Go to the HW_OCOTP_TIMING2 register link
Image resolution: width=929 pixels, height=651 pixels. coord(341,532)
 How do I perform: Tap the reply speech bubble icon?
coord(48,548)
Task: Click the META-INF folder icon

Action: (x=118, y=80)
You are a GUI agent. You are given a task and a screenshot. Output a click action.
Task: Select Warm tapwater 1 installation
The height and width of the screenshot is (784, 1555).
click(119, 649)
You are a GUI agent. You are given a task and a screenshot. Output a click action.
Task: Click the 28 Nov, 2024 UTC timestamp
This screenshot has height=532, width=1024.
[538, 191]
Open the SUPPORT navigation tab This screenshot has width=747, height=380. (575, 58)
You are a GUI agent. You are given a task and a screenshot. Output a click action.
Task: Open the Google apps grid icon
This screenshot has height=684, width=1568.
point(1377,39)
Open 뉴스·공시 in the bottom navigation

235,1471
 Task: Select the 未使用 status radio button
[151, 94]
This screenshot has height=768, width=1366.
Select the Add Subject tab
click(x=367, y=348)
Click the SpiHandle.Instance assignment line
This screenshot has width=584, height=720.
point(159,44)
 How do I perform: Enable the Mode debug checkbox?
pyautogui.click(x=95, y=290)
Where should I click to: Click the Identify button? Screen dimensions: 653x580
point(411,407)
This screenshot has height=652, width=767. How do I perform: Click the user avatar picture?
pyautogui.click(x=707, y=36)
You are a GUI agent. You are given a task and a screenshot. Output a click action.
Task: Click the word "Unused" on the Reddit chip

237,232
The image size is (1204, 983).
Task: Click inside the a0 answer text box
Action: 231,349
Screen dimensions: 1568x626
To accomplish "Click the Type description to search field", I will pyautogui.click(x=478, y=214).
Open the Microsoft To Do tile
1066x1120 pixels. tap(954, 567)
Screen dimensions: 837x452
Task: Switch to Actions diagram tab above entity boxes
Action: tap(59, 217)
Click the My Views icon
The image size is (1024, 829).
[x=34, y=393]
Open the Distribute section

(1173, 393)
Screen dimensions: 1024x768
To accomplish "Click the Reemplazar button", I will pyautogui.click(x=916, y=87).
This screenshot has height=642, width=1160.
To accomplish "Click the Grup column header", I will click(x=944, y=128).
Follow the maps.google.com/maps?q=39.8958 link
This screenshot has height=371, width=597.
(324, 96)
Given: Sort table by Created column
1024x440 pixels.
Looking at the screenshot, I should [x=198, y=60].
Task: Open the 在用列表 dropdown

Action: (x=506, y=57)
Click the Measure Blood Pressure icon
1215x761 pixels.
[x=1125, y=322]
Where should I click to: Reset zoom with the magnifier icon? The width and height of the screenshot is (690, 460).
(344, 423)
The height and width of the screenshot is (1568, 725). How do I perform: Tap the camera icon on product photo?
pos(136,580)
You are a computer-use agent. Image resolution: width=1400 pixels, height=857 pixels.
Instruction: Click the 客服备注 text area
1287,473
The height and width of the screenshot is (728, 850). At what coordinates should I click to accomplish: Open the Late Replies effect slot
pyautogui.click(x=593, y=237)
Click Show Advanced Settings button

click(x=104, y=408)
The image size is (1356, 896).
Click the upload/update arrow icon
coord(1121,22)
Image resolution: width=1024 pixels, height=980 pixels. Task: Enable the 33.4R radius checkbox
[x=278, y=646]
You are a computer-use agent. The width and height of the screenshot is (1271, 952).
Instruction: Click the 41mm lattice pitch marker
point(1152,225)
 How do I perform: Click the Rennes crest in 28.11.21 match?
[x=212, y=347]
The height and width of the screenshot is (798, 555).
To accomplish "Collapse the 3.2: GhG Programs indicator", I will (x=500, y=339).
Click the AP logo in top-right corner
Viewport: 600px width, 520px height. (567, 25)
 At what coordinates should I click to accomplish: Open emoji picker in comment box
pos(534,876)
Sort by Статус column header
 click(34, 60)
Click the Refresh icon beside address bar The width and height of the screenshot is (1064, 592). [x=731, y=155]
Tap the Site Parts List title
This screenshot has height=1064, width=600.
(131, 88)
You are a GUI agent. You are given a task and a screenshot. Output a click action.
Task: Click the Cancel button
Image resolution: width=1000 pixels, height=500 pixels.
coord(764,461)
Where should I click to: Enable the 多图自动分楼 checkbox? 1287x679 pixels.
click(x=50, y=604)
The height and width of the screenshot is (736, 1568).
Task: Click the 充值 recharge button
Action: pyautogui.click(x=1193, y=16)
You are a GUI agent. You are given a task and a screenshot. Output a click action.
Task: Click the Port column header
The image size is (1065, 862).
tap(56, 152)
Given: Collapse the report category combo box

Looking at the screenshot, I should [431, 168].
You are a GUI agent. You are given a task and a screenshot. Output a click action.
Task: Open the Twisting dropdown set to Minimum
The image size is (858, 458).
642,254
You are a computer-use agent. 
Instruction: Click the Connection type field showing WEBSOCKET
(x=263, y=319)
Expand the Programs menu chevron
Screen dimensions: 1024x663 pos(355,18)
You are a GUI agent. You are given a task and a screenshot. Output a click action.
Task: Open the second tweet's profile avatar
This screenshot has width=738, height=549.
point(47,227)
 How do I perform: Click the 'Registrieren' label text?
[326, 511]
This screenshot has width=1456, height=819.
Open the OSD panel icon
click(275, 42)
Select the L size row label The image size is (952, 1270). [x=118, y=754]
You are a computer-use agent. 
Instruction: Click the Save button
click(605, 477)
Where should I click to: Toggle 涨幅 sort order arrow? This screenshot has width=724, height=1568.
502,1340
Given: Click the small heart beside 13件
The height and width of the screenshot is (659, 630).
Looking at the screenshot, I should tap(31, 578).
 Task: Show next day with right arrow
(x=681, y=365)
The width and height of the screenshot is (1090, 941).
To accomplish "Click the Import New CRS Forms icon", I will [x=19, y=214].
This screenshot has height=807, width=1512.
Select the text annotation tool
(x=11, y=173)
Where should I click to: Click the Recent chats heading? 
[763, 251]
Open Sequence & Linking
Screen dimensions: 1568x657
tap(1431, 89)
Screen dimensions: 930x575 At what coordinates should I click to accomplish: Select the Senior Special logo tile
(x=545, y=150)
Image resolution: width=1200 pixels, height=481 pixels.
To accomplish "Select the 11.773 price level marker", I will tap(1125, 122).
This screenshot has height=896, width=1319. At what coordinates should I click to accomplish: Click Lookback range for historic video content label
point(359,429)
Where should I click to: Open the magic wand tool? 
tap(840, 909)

Instruction:
Lay out every line of the items above as a Markdown table with two columns, No. and Item line. Number the rows in order and leave out blank lines.

Answer to this task:
| No. | Item line |
|---|---|
| 1 | Go to the HW_OCOTP_TIMING2 register link |
| 2 | Image resolution: width=929 pixels, height=651 pixels. coord(341,532) |
| 3 |  How do I perform: Tap the reply speech bubble icon? |
| 4 | coord(48,548) |
| 5 | Task: Click the META-INF folder icon |
| 6 | Action: (x=118, y=80) |
| 7 | You are a GUI agent. You are given a task and a screenshot. Output a click action. |
| 8 | Task: Select Warm tapwater 1 installation |
| 9 | The height and width of the screenshot is (784, 1555). |
| 10 | click(119, 649) |
| 11 | You are a GUI agent. You are given a task and a screenshot. Output a click action. |
| 12 | Task: Click the 28 Nov, 2024 UTC timestamp |
| 13 | This screenshot has height=532, width=1024. |
| 14 | [538, 191] |
| 15 | Open the SUPPORT navigation tab This screenshot has width=747, height=380. (575, 58) |
| 16 | You are a GUI agent. You are given a task and a screenshot. Output a click action. |
| 17 | Task: Open the Google apps grid icon |
| 18 | This screenshot has height=684, width=1568. |
| 19 | point(1377,39) |
| 20 | Open 뉴스·공시 in the bottom navigation |
| 21 | 235,1471 |
| 22 |  Task: Select the 未使用 status radio button |
| 23 | [151, 94] |
| 24 | This screenshot has height=768, width=1366. |
| 25 | Select the Add Subject tab |
| 26 | click(x=367, y=348) |
| 27 | Click the SpiHandle.Instance assignment line |
| 28 | This screenshot has width=584, height=720. |
| 29 | point(159,44) |
| 30 |  How do I perform: Enable the Mode debug checkbox? |
| 31 | pyautogui.click(x=95, y=290) |
| 32 | Where should I click to: Click the Identify button? Screen dimensions: 653x580 |
| 33 | point(411,407) |
| 34 | This screenshot has height=652, width=767. How do I perform: Click the user avatar picture? |
| 35 | pyautogui.click(x=707, y=36) |
| 36 | You are a GUI agent. You are given a task and a screenshot. Output a click action. |
| 37 | Task: Click the word "Unused" on the Reddit chip |
| 38 | 237,232 |
| 39 | The image size is (1204, 983). |
| 40 | Task: Click inside the a0 answer text box |
| 41 | Action: 231,349 |
| 42 | Screen dimensions: 1568x626 |
| 43 | To accomplish "Click the Type description to search field", I will pyautogui.click(x=478, y=214). |
| 44 | Open the Microsoft To Do tile |
| 45 | 1066x1120 pixels. tap(954, 567) |
| 46 | Screen dimensions: 837x452 |
| 47 | Task: Switch to Actions diagram tab above entity boxes |
| 48 | Action: tap(59, 217) |
| 49 | Click the My Views icon |
| 50 | The image size is (1024, 829). |
| 51 | [x=34, y=393] |
| 52 | Open the Distribute section |
| 53 | (1173, 393) |
| 54 | Screen dimensions: 1024x768 |
| 55 | To accomplish "Click the Reemplazar button", I will pyautogui.click(x=916, y=87). |
| 56 | This screenshot has height=642, width=1160. |
| 57 | To accomplish "Click the Grup column header", I will click(x=944, y=128). |
| 58 | Follow the maps.google.com/maps?q=39.8958 link |
| 59 | This screenshot has height=371, width=597. |
| 60 | (324, 96) |
| 61 | Given: Sort table by Created column |
| 62 | 1024x440 pixels. |
| 63 | Looking at the screenshot, I should [x=198, y=60]. |
| 64 | Task: Open the 在用列表 dropdown |
| 65 | Action: (x=506, y=57) |
| 66 | Click the Measure Blood Pressure icon |
| 67 | 1215x761 pixels. |
| 68 | [x=1125, y=322] |
| 69 | Where should I click to: Reset zoom with the magnifier icon? The width and height of the screenshot is (690, 460). |
| 70 | (344, 423) |
| 71 | The height and width of the screenshot is (1568, 725). How do I perform: Tap the camera icon on product photo? |
| 72 | pos(136,580) |
| 73 | You are a computer-use agent. Image resolution: width=1400 pixels, height=857 pixels. |
| 74 | Instruction: Click the 客服备注 text area |
| 75 | 1287,473 |
| 76 | The height and width of the screenshot is (728, 850). At what coordinates should I click to accomplish: Open the Late Replies effect slot |
| 77 | pyautogui.click(x=593, y=237) |
| 78 | Click Show Advanced Settings button |
| 79 | click(x=104, y=408) |
| 80 | The image size is (1356, 896). |
| 81 | Click the upload/update arrow icon |
| 82 | coord(1121,22) |
| 83 | Image resolution: width=1024 pixels, height=980 pixels. Task: Enable the 33.4R radius checkbox |
| 84 | [x=278, y=646] |
| 85 | You are a computer-use agent. The width and height of the screenshot is (1271, 952). |
| 86 | Instruction: Click the 41mm lattice pitch marker |
| 87 | point(1152,225) |
| 88 |  How do I perform: Click the Rennes crest in 28.11.21 match? |
| 89 | [x=212, y=347] |
| 90 | The height and width of the screenshot is (798, 555). |
| 91 | To accomplish "Collapse the 3.2: GhG Programs indicator", I will (x=500, y=339). |
| 92 | Click the AP logo in top-right corner |
| 93 | Viewport: 600px width, 520px height. (567, 25) |
| 94 |  At what coordinates should I click to accomplish: Open emoji picker in comment box |
| 95 | pos(534,876) |
| 96 | Sort by Статус column header |
| 97 |  click(34, 60) |
| 98 | Click the Refresh icon beside address bar The width and height of the screenshot is (1064, 592). [x=731, y=155] |
| 99 | Tap the Site Parts List title |
| 100 | This screenshot has height=1064, width=600. |
| 101 | (131, 88) |
| 102 | You are a GUI agent. You are given a task and a screenshot. Output a click action. |
| 103 | Task: Click the Cancel button |
| 104 | Image resolution: width=1000 pixels, height=500 pixels. |
| 105 | coord(764,461) |
| 106 | Where should I click to: Enable the 多图自动分楼 checkbox? 1287x679 pixels. |
| 107 | click(x=50, y=604) |
| 108 | The height and width of the screenshot is (736, 1568). |
| 109 | Task: Click the 充值 recharge button |
| 110 | Action: pyautogui.click(x=1193, y=16) |
| 111 | You are a GUI agent. You are given a task and a screenshot. Output a click action. |
| 112 | Task: Click the Port column header |
| 113 | The image size is (1065, 862). |
| 114 | tap(56, 152) |
| 115 | Given: Collapse the report category combo box |
| 116 | Looking at the screenshot, I should [431, 168]. |
| 117 | You are a GUI agent. You are given a task and a screenshot. Output a click action. |
| 118 | Task: Open the Twisting dropdown set to Minimum |
| 119 | The image size is (858, 458). |
| 120 | 642,254 |
| 121 | You are a computer-use agent.  |
| 122 | Instruction: Click the Connection type field showing WEBSOCKET |
| 123 | (x=263, y=319) |
| 124 | Expand the Programs menu chevron |
| 125 | Screen dimensions: 1024x663 pos(355,18) |
| 126 | You are a GUI agent. You are given a task and a screenshot. Output a click action. |
| 127 | Task: Open the second tweet's profile avatar |
| 128 | This screenshot has width=738, height=549. |
| 129 | point(47,227) |
| 130 |  How do I perform: Click the 'Registrieren' label text? |
| 131 | [326, 511] |
| 132 | This screenshot has width=1456, height=819. |
| 133 | Open the OSD panel icon |
| 134 | click(275, 42) |
| 135 | Select the L size row label The image size is (952, 1270). [x=118, y=754] |
| 136 | You are a computer-use agent.  |
| 137 | Instruction: Click the Save button |
| 138 | click(605, 477) |
| 139 | Where should I click to: Toggle 涨幅 sort order arrow? This screenshot has width=724, height=1568. |
| 140 | 502,1340 |
| 141 | Given: Click the small heart beside 13件 |
| 142 | The height and width of the screenshot is (659, 630). |
| 143 | Looking at the screenshot, I should tap(31, 578). |
| 144 |  Task: Show next day with right arrow |
| 145 | (x=681, y=365) |
| 146 | The width and height of the screenshot is (1090, 941). |
| 147 | To accomplish "Click the Import New CRS Forms icon", I will [x=19, y=214]. |
| 148 | This screenshot has height=807, width=1512. |
| 149 | Select the text annotation tool |
| 150 | (x=11, y=173) |
| 151 | Where should I click to: Click the Recent chats heading?  |
| 152 | [763, 251] |
| 153 | Open Sequence & Linking |
| 154 | Screen dimensions: 1568x657 |
| 155 | tap(1431, 89) |
| 156 | Screen dimensions: 930x575 At what coordinates should I click to accomplish: Select the Senior Special logo tile |
| 157 | (x=545, y=150) |
| 158 | Image resolution: width=1200 pixels, height=481 pixels. |
| 159 | To accomplish "Select the 11.773 price level marker", I will tap(1125, 122). |
| 160 | This screenshot has height=896, width=1319. At what coordinates should I click to accomplish: Click Lookback range for historic video content label |
| 161 | point(359,429) |
| 162 | Where should I click to: Open the magic wand tool?  |
| 163 | tap(840, 909) |